Washington, D.C. — White House officials are scheduled this week to present the president with recommendations for reorganizing and restructuring executive branch programs focused on competitiveness and trade, according to a memo from the president to his chief performance officer. The Center for American Progress today released a memo, co-authored with President Jimmy Carter’s reorganization chief, offering six lessons from the 1970s—the last time a restructuring initiative of this type was enacted.
“Reorganization does to the president’s official family—the Cabinet—what an estate settlement sometimes does to a private family,” write Harrison Wellford, Jitinder Kohli, and James Hairston in the memo. “It turns them into a pack of grasping, snarling canines. They will do anything they can to defend their interests.” Wellford, now chief executive officer of Wellford Energy, was executive associate director of the Office of Management and Budget under Carter and led the “President’s Reorganization Project” that saw the creation of the Departments of Energy and Education. Kohli, a CAP Senior Fellow, co-authored a major report in December with John Podesta and Sarah Wartell that urged the president to restructure his government for a more effective focus on competitiveness that was referenced in the reorganization announcement included in this year’s State of the Union address.

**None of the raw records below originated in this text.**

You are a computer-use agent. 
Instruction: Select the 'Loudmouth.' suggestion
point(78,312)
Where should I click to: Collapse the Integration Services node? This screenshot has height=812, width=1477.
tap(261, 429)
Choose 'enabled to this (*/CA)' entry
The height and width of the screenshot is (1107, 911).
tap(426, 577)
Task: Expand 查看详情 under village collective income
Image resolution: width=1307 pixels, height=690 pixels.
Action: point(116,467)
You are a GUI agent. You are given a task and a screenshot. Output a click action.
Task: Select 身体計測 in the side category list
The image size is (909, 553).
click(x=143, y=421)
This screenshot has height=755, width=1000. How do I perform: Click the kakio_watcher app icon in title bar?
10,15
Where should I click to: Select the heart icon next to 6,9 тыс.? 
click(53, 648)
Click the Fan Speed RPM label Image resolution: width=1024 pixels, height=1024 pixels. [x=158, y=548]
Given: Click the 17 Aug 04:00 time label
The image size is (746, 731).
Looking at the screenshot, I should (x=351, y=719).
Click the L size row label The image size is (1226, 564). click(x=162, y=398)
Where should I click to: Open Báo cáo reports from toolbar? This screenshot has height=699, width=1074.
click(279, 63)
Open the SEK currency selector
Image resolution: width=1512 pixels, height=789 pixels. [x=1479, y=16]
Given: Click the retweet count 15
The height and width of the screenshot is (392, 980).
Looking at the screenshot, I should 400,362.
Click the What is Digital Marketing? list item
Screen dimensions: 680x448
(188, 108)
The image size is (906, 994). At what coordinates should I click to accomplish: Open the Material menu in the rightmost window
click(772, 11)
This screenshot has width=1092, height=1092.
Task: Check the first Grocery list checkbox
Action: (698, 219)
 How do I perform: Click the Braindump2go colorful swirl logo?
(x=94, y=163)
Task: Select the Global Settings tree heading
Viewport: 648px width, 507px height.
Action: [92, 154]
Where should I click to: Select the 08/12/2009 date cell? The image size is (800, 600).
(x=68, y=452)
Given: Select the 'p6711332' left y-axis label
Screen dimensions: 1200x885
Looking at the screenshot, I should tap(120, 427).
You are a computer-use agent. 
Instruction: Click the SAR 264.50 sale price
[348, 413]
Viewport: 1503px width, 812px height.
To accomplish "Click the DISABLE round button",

Six lessons from the Carter era identified in the anecdote-rich memo released today are:
- Be crystal clear about reorganization’s goals. The more concrete and policy related, the better.
- Don’t underestimate the political capital required of the president. He must also be prepared to invest his personal time to achieve a successful reorganization.
- Be ready for the war within. The president must spend as much time selling his plan internally as he does to outside groups. Cabinet members and agency heads care deeply about turf and will fight hard to defend it.
- Be ready for the war on the Hill. Reorganizations can only be enacted by Congress. Resistance is vehement especially among lawmakers whose power base is threatened as committee boundaries change.
- Enlist external allies and understand foes. Key trade organizations, interest groups, governors, and mayors with a stake must be identified and brought on board, to preempt opposition to the president’s plan.
- Reorganization requires organization. There is more to reorganization than the politics. They are major organizational change projects and require a skilled team to lead them.